Newly Accredited: Nijmegen School of Management on Earning AACSB Accreditation
Dean Paul Hendricks discusses how the accreditation process helped highlight his school's significance in the social sphere and its positioning as a combined research-education institution.
In this blog series, AACSB spotlights business schools around the world that have recently earned AACSB accreditation. We ask the business school leadership about their journey to accreditation and what the new achievement means to them.
In this interview, Paul Hendricks, dean of Nijmegen School of Management at Radboud Universiteit Nijmegen, shares his frank perspectives on the challenges of dealing with some of the “nitty-gritty details” involved with some of the standards, but balances that with the benefit of solidifying a stronger school identity through the process, and being able to leverage that status for greater international draw, for students, potential partners, and broad societal impact.
Why was it important for your school to undergo the rigorous process of earning AACSB accreditation?
The quality of our programs requires an orientation to internationalization, and AACSB accreditation supports our internationalization efforts. Students need to become aware of the global societal impact of business organizations and financial markets; they need to recognize how businesses cause huge problems of social and ecological sustainability, for instance, and at the same are time indispensable for solving them.
Internationalization requires a high-quality network of partner universities, allowing adequate possibilities for our students to go abroad, for international students to visit us as degree or exchange students, and for students to enroll in double-degree programs. To support these efforts, we perceive AACSB accreditation as important, if not a prerequisite, for providing us with a solid basis to develop and continuously improve our programs.
What did you learn about your school through your accreditation journey?
AACSB requires an institution to draw an integral picture of itself, with the school’s mission as the driving force for self-inspection. Nijmegen School of Management (NSM) houses a distinctive set of seven social sciences under one roof. Next to business administration and economics, we have programs in political science, public governance, social studies of the environment, human geography, and spatial planning. We have been used to site visits from peers and accreditation processes for decades; NSM has had an international EAPAA accreditation for our public governance programs for many years. Talking to peers about our education and research endeavors is always very informative.
However, these efforts typically address elements of individual education or research programs in isolation. What the AACSB accreditation exercise instilled in us is the value and challenge of systematically linking detailed discussions of policies and instruments to the broader picture of the dedicated, combined research-education institution our school aims to be.

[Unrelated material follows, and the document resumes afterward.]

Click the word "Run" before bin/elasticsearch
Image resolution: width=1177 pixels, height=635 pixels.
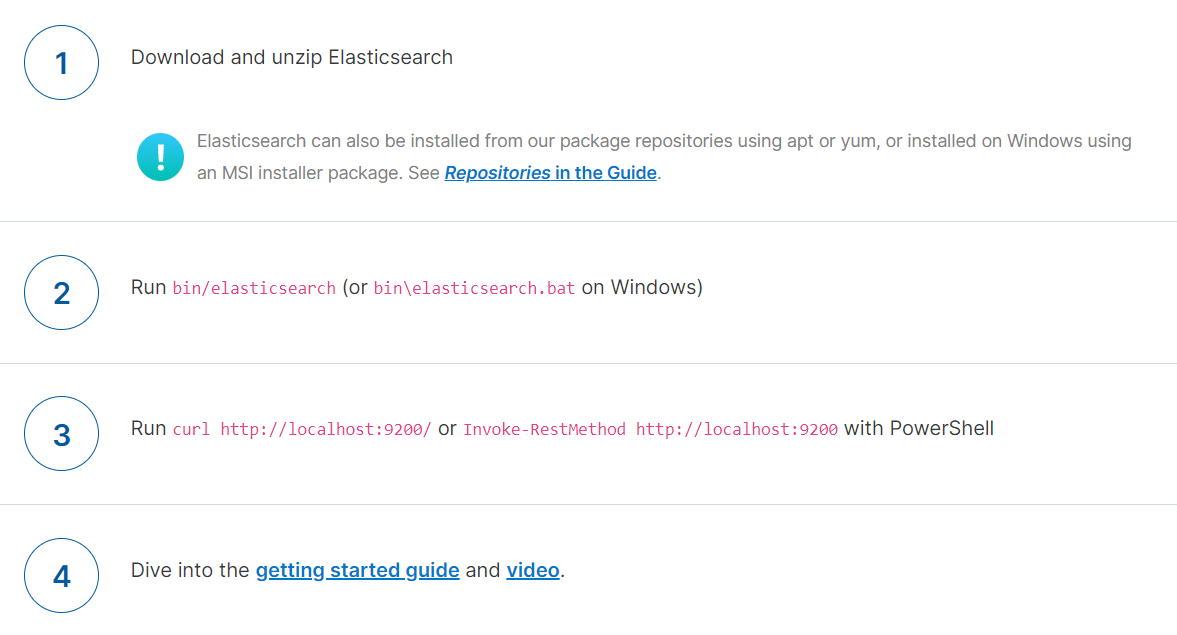[148, 288]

What were the most challenging and rewarding parts of the accreditation process?
What proved most challenging was to deal with the nitty-gritty details of some of the standards. The challenge is to balance the risks of increased work pressure from implementing new processes with the benefits of accountability and transparency those processes will bring.
Most rewarding was to receive recognition for our mission and identity, in conversations with our mentor, the peer review team, and contacts with peers in assorted AACSB-related meetings. Both the many contacts established during the process and the formal letter confirming our accreditation confirm that peers recognize and appreciate our distinctive identity of seven combined social sciences. An especially rewarding aspect of the process was also the high level of engagement we experienced from faculty, staff, students, and external stakeholders, including AACSB mentor, review team, and staff.

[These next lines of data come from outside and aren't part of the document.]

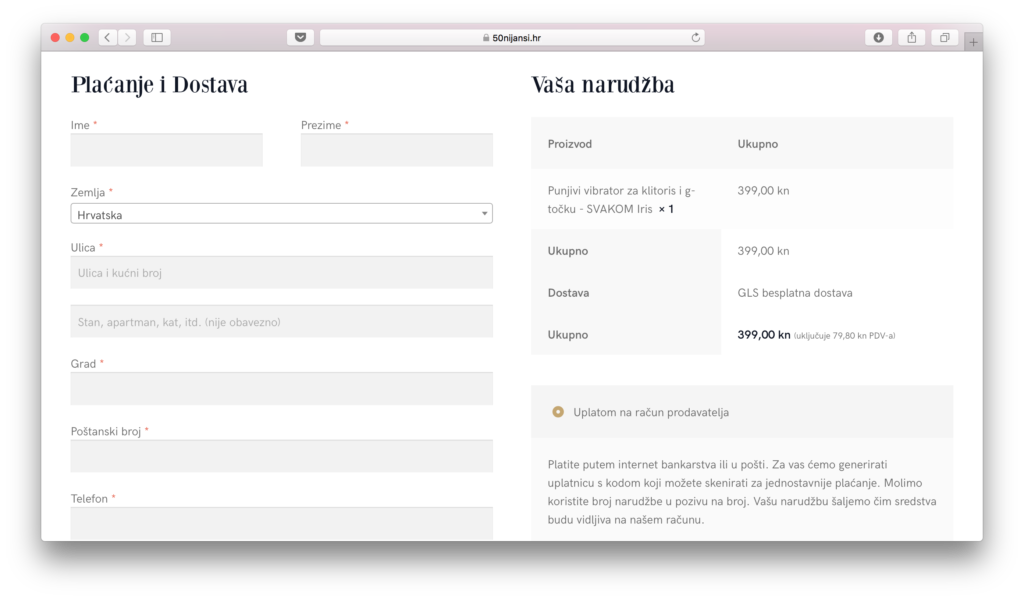Focus the Grad city input field
This screenshot has height=600, width=1024.
point(281,389)
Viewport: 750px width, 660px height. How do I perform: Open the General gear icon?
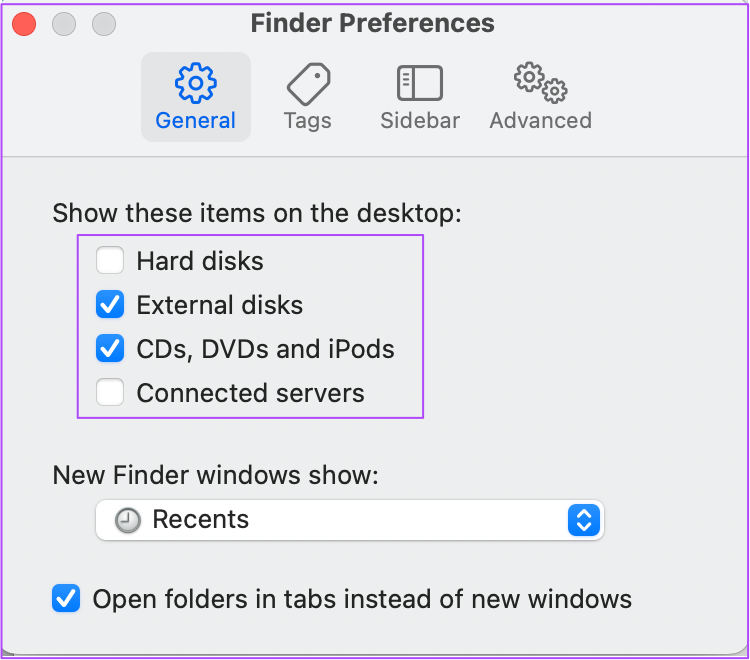point(196,83)
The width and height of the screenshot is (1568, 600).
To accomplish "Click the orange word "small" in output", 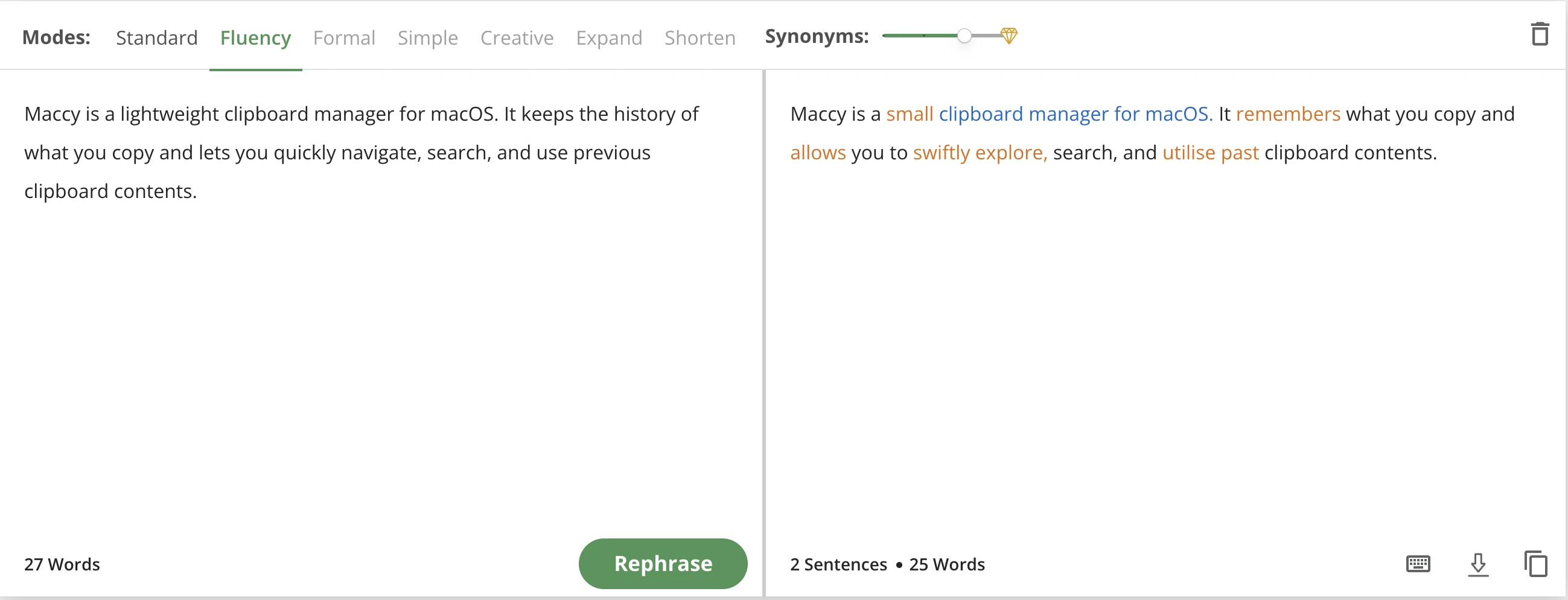I will click(x=910, y=115).
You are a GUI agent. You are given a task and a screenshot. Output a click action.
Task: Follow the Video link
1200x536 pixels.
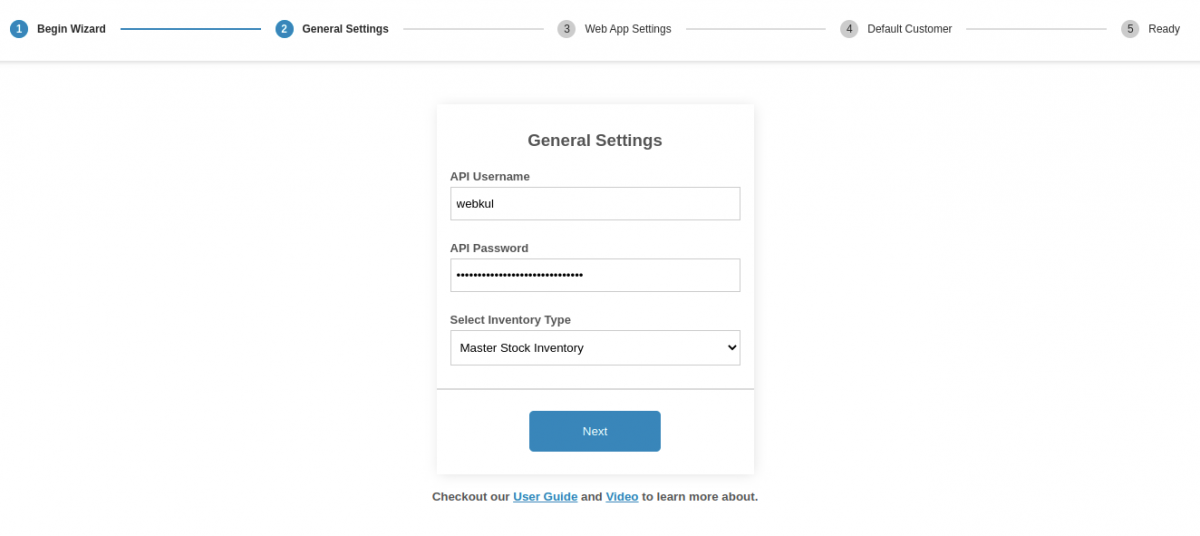tap(622, 497)
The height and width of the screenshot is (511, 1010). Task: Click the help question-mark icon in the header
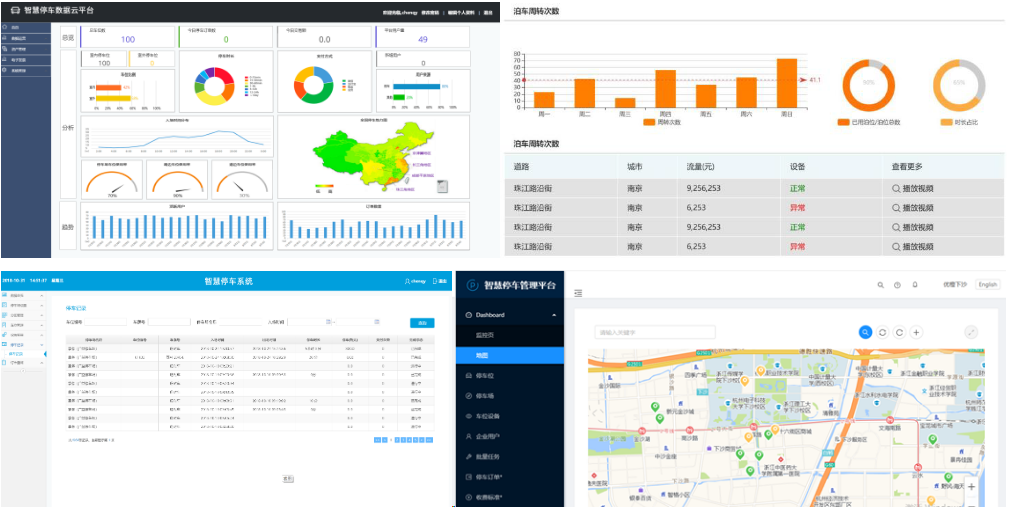pyautogui.click(x=897, y=285)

What impact do you hope to see from having achieved AACSB accreditation?
Since its foundation in 1988, our school has developed a tradition of focusing on organizational responsibility as a societal challenge and on a broad understanding of economics that embraces institutional and behavioral perspectives alongside the classical economic theories. We hope that AACSB accreditation can provide a platform to further increase the recognition of our school’s identity, and to further improve learning opportunities for our students as well as students from partner universities.
What advice would you give to another school approaching the accreditation process?
I would approach the accreditation journey as much more than just a journey toward accreditation. I would advise schools to perceive accreditation as only an end in itself and to view the journey toward accreditation as primarily goal driven.
Embarking on an AACSB accreditation trajectory is perhaps not exactly the same as going on vacation, but one similarity is that the journey may be as important as the destination. Enjoy the ride! Do not forget to stop from time to time to experience hidden gems on the way and—occasionally—to reconsider the exact destination.
In addition, I would urge schools to actively look for and value conversations both in their communities and with peers in the vast network of assorted business schools that AACSB is. My advice is to approach the accreditation process as an ideal enabler for such meaningful, inspiring conversations.
Paul Hendricks is dean of Nijmegen School of Management at Radboud Universiteit Nijmegen in the Netherlands.